» Material supplied:
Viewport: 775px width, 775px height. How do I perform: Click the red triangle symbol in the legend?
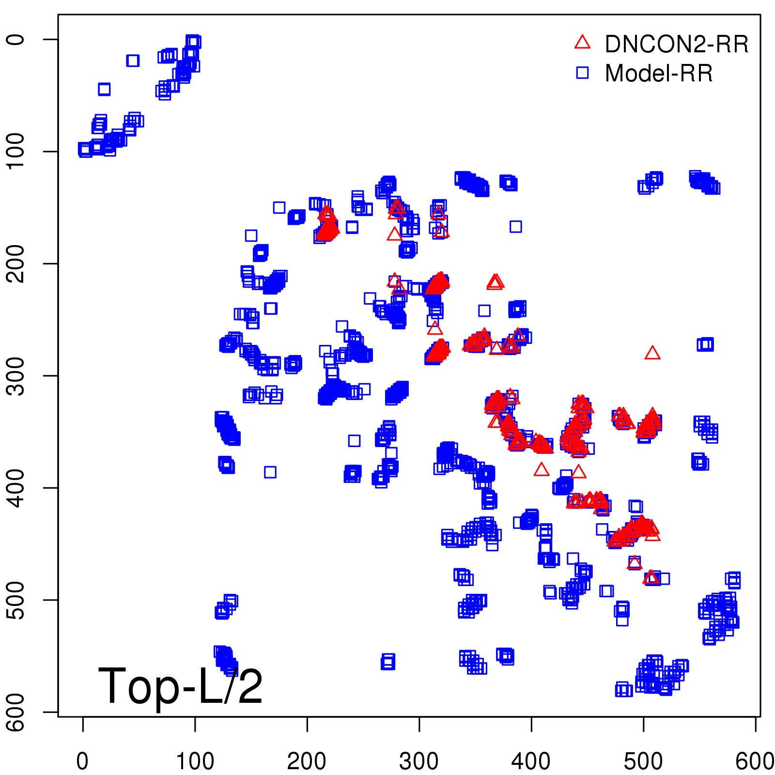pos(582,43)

---

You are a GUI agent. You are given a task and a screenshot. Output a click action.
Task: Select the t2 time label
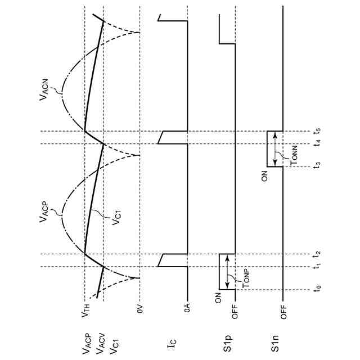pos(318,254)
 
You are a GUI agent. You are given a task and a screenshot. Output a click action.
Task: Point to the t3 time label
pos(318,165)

---

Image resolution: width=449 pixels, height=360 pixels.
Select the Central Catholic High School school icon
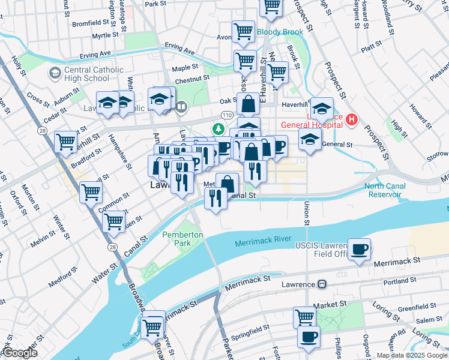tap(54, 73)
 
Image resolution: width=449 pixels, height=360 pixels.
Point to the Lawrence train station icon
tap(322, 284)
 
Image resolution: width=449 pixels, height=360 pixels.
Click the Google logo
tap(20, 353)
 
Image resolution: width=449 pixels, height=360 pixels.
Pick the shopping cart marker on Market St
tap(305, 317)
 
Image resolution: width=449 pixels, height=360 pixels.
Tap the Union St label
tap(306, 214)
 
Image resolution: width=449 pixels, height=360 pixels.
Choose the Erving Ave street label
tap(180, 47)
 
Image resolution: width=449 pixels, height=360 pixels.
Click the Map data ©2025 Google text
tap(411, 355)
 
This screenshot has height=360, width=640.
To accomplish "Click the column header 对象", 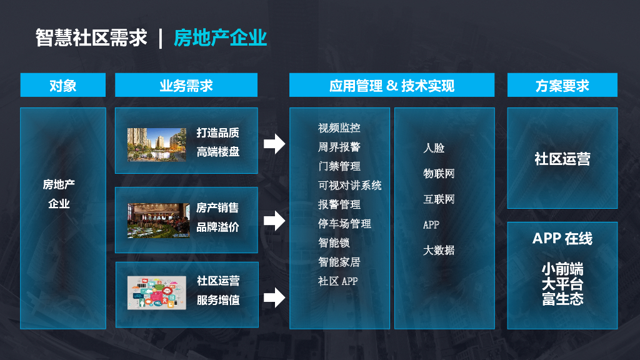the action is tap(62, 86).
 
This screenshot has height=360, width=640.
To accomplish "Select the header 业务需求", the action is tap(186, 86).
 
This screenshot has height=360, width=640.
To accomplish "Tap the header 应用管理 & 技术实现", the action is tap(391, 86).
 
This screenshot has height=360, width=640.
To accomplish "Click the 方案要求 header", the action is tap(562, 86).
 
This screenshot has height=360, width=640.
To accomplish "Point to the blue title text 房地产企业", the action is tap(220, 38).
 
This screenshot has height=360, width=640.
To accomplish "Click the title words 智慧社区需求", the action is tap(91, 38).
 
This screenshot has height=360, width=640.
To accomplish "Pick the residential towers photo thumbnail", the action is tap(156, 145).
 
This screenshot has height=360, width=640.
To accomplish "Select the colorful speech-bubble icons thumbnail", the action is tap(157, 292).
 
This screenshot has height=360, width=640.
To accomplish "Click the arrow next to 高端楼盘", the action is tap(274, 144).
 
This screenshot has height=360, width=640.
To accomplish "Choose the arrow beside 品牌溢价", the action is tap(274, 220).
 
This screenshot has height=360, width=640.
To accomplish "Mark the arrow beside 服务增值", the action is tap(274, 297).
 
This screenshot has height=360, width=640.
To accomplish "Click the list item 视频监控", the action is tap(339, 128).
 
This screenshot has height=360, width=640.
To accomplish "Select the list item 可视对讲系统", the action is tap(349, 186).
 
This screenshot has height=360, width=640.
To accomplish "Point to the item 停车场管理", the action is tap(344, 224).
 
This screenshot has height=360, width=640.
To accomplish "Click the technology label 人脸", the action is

» Given instruction: Pull out every line above that contains the word "title". Treat the match as case-sensitive.

» Response to the task:
To accomplish "Point to the blue title text 房地产企业", the action is tap(220, 38).
To accomplish "Click the title words 智慧社区需求", the action is tap(91, 38).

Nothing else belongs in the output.